2007-09 Energy, Environment, Agriculture & Natural Resources (EEANR) Fellow at the Environmental Protection Agency

As AAAS Science & Technology Policy Fellows and social scientists, Sharri Clark and Janis Johnston have used their expertise to better understand security and communications issues. They also met some long-admired people along the way.

The way Janis Johnston tells it, you’d think Paul Krugman was a rock star. Janis met Krugman, a professor of economics and international affairs at Princeton University and winner of the 2008 Nobel Prize in economics, at the Swedish Embassy. “Fellows are invited to meet Nobel laureates,” she says. “It was one of the networking opportunities.”

Raised in Wyoming, Janis worked at a grocery store until she decided to go back to school as a non-traditional student. “I went to a junior college and then earned two bachelor’s degrees—one in math and one in natural sciences,” explains Janis, who now has a PhD in sociology from Colorado State University.

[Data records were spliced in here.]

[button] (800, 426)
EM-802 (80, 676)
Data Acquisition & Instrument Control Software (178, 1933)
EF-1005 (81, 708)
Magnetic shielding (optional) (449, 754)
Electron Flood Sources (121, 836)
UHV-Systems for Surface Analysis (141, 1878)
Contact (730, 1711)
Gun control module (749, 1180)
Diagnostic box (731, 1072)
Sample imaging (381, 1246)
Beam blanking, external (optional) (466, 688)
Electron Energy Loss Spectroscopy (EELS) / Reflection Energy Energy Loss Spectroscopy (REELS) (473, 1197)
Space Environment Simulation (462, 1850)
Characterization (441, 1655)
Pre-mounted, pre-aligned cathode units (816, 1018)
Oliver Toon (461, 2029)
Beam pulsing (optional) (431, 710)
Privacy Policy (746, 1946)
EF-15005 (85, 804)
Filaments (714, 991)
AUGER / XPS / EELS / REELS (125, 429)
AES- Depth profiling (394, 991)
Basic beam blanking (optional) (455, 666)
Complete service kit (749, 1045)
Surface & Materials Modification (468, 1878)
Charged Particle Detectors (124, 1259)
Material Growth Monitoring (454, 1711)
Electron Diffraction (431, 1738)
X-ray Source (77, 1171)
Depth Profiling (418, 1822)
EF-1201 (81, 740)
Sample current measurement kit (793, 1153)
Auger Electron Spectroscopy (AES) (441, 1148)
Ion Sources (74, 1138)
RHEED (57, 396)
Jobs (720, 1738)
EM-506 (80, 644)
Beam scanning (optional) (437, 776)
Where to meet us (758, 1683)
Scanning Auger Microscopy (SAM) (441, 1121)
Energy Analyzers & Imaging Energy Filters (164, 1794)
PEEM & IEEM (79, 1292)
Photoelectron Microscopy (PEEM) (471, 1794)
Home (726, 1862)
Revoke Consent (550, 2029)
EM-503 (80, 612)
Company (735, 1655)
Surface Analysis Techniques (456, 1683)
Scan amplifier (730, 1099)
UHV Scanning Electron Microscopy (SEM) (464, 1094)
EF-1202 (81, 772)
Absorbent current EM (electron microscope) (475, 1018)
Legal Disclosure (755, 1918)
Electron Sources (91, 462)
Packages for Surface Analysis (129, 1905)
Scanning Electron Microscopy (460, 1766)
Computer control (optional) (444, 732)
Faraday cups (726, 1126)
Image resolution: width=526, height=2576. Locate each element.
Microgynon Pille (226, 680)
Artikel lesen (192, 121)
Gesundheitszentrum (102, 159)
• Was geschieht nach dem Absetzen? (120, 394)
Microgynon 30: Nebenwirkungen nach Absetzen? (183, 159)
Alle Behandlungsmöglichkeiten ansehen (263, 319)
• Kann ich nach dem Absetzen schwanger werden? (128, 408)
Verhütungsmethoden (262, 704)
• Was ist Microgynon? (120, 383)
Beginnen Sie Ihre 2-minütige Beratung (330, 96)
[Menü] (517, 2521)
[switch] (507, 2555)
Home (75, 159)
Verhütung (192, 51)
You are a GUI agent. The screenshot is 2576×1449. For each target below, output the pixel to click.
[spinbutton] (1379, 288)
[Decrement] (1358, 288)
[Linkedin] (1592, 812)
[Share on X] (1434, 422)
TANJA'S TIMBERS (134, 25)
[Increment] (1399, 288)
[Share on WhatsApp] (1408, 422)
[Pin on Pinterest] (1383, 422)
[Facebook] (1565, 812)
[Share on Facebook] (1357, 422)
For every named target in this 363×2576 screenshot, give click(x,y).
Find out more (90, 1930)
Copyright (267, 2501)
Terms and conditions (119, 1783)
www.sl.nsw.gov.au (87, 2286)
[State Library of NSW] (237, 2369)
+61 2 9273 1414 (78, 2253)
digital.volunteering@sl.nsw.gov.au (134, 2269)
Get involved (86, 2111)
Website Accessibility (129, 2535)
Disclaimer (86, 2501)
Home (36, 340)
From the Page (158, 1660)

As a graduate student she had done program evaluation, so when she saw the AAAS Fellowship notice she was intrigued. “But at first, I thought you had to be a ‘hard’ scientist to apply,” recalls Janis. “Then I saw the word ‘social’ and that drew me in. I knew AAAS valued someone with my experience and training.”

Janis worked on risk communication in the National Homeland Security Research Center at the Environmental Protection Agency. As the only social scientist in her office, she brought something new to the table. “Emergency messages in an acute event need to be informative and understandable without being mired in detail,” she explains. But it is also important to know more about the population receiving those messages for them to be effective. “Power structures, literacy, culture, race, and ethnicity all have an effect on how messages are communicated and received.”